Buena idea: ver a Brasil costaba un arma

Se jugó ayer en Puerto Príncipe un partido entre las selecciones de Haití y de Brasil, con todas sus estrellas, Ronaldo incluido. Lula da Silva propuso que los asistentes entregaran un arma a cambio de la entrada. Una idea que no se concretó por motivos de seguridad.

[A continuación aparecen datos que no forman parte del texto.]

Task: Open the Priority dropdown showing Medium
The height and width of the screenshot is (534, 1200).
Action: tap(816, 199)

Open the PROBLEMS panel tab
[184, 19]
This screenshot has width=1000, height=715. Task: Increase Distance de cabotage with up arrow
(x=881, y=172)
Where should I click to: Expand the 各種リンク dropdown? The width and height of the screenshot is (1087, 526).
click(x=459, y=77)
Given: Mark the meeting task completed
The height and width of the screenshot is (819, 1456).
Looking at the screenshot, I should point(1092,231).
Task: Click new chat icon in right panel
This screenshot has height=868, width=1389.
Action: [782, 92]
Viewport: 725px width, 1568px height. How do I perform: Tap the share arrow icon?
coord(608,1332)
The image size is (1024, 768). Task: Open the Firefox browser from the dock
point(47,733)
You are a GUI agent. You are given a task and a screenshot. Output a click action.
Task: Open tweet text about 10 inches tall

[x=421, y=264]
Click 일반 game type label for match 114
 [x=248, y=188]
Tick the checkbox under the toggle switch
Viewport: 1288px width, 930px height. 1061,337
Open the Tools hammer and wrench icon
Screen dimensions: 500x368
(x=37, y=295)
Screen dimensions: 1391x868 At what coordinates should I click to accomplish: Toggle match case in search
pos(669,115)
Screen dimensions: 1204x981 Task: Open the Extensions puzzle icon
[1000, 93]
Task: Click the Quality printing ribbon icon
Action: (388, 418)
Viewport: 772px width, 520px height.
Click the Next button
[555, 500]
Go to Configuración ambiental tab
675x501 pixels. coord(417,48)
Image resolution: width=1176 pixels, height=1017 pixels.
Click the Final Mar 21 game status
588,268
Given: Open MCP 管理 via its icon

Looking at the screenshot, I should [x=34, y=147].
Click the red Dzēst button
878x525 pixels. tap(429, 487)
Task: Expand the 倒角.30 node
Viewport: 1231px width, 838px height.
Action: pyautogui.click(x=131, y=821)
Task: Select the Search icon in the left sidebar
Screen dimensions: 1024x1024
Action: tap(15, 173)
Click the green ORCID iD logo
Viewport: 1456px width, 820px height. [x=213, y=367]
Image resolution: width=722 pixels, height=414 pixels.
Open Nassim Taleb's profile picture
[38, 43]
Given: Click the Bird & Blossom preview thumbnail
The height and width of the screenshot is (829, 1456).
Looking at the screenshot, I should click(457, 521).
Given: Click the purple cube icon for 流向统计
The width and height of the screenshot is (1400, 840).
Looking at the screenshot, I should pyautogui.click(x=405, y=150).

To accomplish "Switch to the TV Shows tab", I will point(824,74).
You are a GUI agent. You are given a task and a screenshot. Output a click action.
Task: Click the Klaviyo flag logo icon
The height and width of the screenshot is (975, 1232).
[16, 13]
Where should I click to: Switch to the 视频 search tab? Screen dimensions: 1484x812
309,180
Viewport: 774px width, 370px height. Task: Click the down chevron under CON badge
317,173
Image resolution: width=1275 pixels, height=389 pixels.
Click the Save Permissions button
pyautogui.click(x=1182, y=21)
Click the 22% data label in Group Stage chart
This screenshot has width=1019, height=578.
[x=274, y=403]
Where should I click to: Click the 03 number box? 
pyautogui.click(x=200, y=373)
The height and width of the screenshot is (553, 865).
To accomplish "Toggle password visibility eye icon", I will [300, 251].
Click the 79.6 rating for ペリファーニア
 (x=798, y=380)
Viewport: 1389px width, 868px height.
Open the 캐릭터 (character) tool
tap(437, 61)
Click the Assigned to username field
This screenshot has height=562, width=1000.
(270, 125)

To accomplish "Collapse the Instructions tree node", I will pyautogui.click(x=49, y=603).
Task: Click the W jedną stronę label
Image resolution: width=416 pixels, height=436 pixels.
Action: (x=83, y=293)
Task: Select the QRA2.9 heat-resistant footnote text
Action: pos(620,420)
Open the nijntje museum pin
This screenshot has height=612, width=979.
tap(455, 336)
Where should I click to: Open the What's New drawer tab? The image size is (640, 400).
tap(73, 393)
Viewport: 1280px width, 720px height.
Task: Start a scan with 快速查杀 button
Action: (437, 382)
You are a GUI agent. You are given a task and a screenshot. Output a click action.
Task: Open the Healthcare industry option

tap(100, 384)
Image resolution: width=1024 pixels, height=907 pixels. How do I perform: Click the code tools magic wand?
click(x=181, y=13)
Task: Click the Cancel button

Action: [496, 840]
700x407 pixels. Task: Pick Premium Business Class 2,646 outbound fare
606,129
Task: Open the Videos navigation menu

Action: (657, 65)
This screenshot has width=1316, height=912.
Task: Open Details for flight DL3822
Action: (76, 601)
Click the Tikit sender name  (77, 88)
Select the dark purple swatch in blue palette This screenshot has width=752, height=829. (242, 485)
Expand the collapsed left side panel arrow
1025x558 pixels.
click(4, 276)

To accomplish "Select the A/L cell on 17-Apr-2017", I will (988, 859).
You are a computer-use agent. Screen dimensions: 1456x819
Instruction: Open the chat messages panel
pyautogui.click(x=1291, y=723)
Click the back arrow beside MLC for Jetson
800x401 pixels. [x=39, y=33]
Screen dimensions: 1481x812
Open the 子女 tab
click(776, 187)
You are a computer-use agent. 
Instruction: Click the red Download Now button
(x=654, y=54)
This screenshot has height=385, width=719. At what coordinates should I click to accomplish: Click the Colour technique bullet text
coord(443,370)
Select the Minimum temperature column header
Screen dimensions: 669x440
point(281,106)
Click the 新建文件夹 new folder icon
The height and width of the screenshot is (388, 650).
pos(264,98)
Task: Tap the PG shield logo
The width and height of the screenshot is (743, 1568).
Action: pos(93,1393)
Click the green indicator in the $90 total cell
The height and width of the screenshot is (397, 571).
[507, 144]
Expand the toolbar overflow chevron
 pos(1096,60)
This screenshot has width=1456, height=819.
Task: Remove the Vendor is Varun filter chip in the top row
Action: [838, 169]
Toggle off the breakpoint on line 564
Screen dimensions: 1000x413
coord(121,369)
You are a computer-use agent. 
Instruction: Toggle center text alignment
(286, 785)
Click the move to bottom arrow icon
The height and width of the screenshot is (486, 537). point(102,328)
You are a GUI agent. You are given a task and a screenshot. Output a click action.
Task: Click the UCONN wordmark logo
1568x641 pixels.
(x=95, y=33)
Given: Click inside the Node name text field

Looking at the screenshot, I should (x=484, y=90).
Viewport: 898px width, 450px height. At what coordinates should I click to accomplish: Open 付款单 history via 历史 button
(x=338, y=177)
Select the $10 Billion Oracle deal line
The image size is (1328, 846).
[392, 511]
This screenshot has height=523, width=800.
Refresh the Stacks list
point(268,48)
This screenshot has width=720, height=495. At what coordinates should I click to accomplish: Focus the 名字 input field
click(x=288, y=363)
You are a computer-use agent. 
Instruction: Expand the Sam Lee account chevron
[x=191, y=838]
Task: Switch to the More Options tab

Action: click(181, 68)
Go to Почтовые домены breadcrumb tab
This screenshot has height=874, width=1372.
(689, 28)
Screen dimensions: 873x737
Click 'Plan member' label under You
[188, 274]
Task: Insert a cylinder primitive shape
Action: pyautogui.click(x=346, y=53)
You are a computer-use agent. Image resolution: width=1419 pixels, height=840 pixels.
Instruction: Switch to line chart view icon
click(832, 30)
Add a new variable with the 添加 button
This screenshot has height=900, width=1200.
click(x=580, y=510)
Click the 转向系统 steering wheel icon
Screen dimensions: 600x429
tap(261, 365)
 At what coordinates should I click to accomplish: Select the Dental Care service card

Buena idea: ver a Brasil costaba un arma
Puerto Príncipe (EFE, ASN, AFP) - Fue un partido de fútbol amistoso ideado por Lula da Silva como parte de su estrategia para ganar liderazgo en la región, pero los jugadores brasileños, acostumbrados a ganar como sea, no perdonaron a su débil adversario. La selección de fútbol «verde-amarela» propinó un 6 a 0 al seleccionado de Haití, en el «Partido por la Paz» que se celebró ayer en Puerto Príncipe.

Lula
había imaginado un partido en el que unos 20.000 aficionados canjearían sus armas por entradas, pero finalmente prevaleció la prudencia y se desechó el intercambio para no llevar a cabo semejante congregación de hombres armados en el estadio Silvyo Cator. No obstante, Haití se impregnó ayer de pasión por Brasil cuando, antes del encuentro, Ronaldinho, Ronaldo, Roger y Roberto Carlos, entre otras estrellas, se dieron un baño de multitudes en los barrios más empobrecidos de la capital del país caribeño.

La pasión de Lula para mostrar un Brasil a la vanguardia de las causas del continente americano llegó a contagiar a los jugadores, habitualmente poco orientados a misiones que excedan el mundo de la pelota, al punto de que algunos enrolados en equipos europeos que no fueron autorizados a viajar por sus clubes amenazaron con abandonar las respectivas concentraciones. Un llamado a la reflexión del propio mandatario brasileño impidió tal extremo.

El encuentro se desarrolló en medio de un impresionante dispositivo de seguridad a cargo de fuerzas policiales y militares de la ONU, y de un caos organizativo insuperable. La jornada futbolística sirvió a la agresiva Cancillería de Brasilia para dar una demostración más de su liderazgo continental. Otros gobiernos, en cambio, parecen indefectiblemente atados a hacer seguidismo de Hugo Chávez.